+ Motor fuel
The largest single use of ethanol is as a motor fuel and fuel additive. According to an industry advocacy group for promoting ethanol called the American Coalition for Ethanol, ethanol as a fuel reduces harmful tailpipe emissions of carbon monoxide, particulate matter, oxides of nitrogen, and other ozone-forming pollutants.
Ethanol is the principal psychoactive constituent in alcoholic beverages. With depressant effects on the central nervous system, it has a complex mode of action and affects multiple systems in the brain.

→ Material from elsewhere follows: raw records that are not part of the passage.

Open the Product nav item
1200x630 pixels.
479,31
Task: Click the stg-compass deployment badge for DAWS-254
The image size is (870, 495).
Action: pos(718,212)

The ethanol content of a beverage is usually measured in terms of the volume fraction of ethanol in the beverage, expressed either as a percentage or in alcoholic proof units.
+ Household heating
Recently ethanol has gained significant popularity as a relatively safe fuel for flue-less, real flame fireplaces often referred to as bioethanol fires. It is normally kept in an ethanol burner containing a wick such as glass wool, a safety shield to reduce the chances of accidents and provided with a form of extinguisher - usually in the form of a plate or shutter to cut off oxygen.
An additional benefit is that, unlike a flue based fireplace, 100% of the heat energy produced enters the room. This serves to offset some of the heat loss from an external air vent, as well as offset the relatively high cost of the fuel compared to other forms of heating.

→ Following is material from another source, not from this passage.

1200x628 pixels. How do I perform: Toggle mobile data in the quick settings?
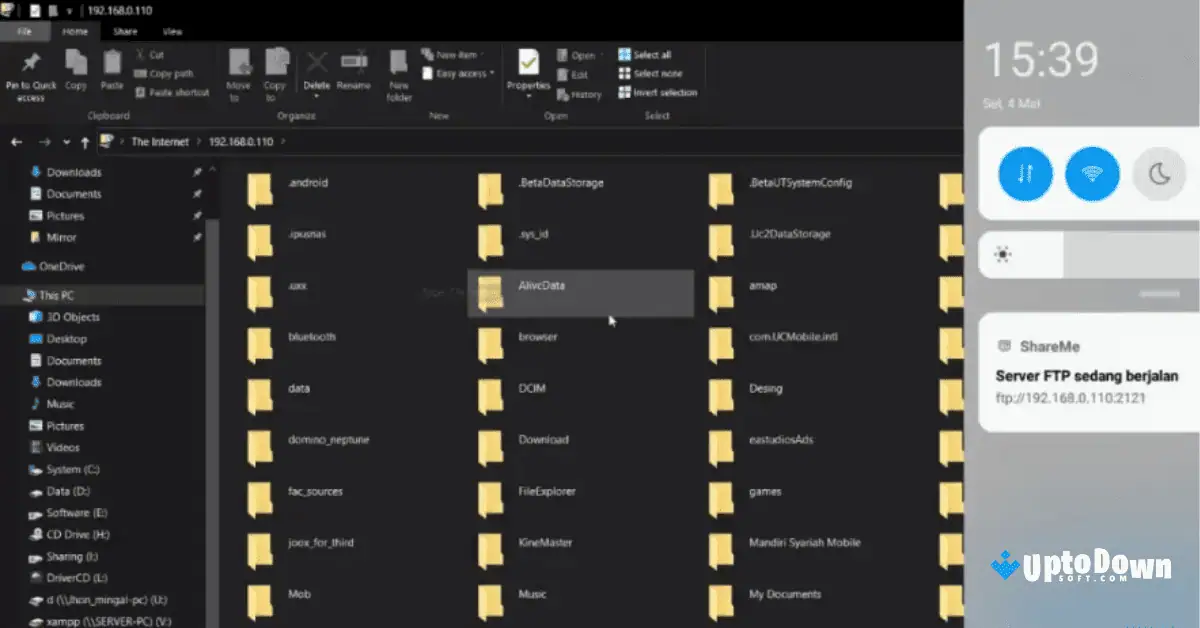pos(1024,173)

Ethanol is an important industrial ingredient and has widespread use as a base chemical for other organic compounds.
Ethanol is used in medical wipes and in most common antibacterial hand sanitizer gels at a concentration of about 62% v/v as an antiseptic. Ethanol kills organisms by denaturing their proteins and dissolving their lipids and is effective against most bacteria and fungi, and many viruses.
+ Treatment for poisoning by other alcohols
Ethanol is sometimes used to treat poisoning by other, more toxic alcohols.